Nachdem palästinensische Gruppen seit Beginn der 1970er Jahre vermehrt durch Terrorakte auf ihre Sache aufmerksam gemacht hatten, geriet auch die jüdische Emigration aus dem Osten zunehmend ins Visier. Wiederholte Drohungen gegen Schönau veranlassten den österreichischen Staat, eine Spezialeinheit zu gründen, aus der später die Polizeisondereinheit Cobra hervorging. Ihre Aufgabe war es, Schloss Schönau, die Beförderung vom Wiener Ostbahnhof dorthin und die Fahrt zum Flughafen zu sichern.
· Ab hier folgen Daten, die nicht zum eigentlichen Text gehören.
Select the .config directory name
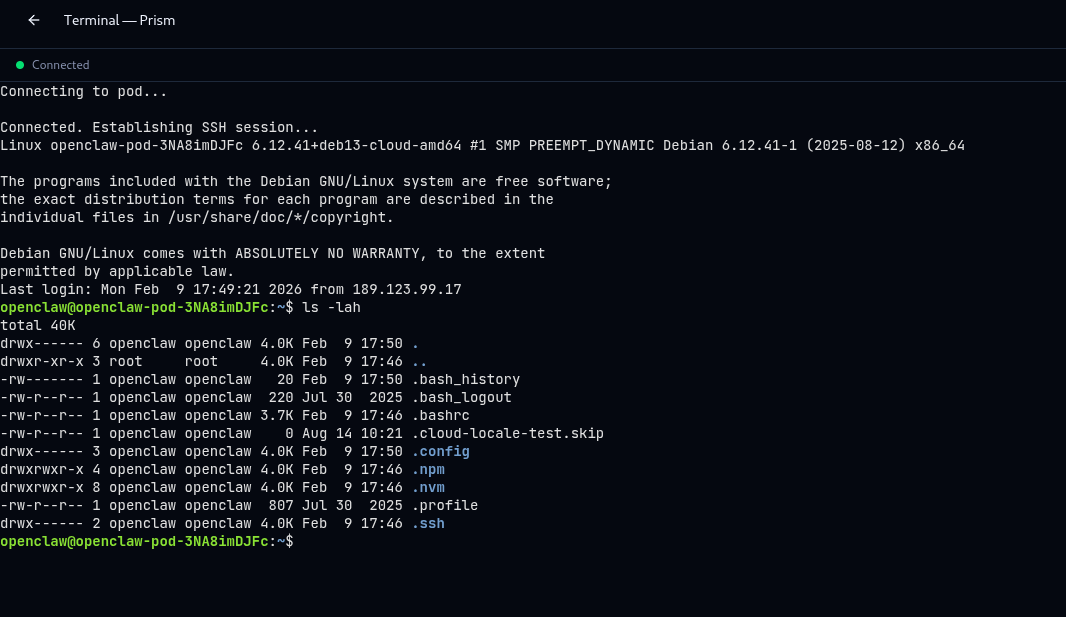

Auf einen Anschlag bei der Einreise war Österreich allerdings nicht vorbereitet.
Nach einem Schusswechsel am Bahnhof Marchegg fuhren die Terroristen mit den vier Geiseln in einem VW-Pritschenwagen in Richtung Flughafen Schwechat, wo sie auf einem Rollfeld Stellung bezogen. Eine Befreiungsaktion kam für die Verantwortlichen angesichts der Ereignisse bei den Olympischen Spielen 1972 in München, wo neun israelische Sportler ums Leben gekommen waren, nicht in Frage.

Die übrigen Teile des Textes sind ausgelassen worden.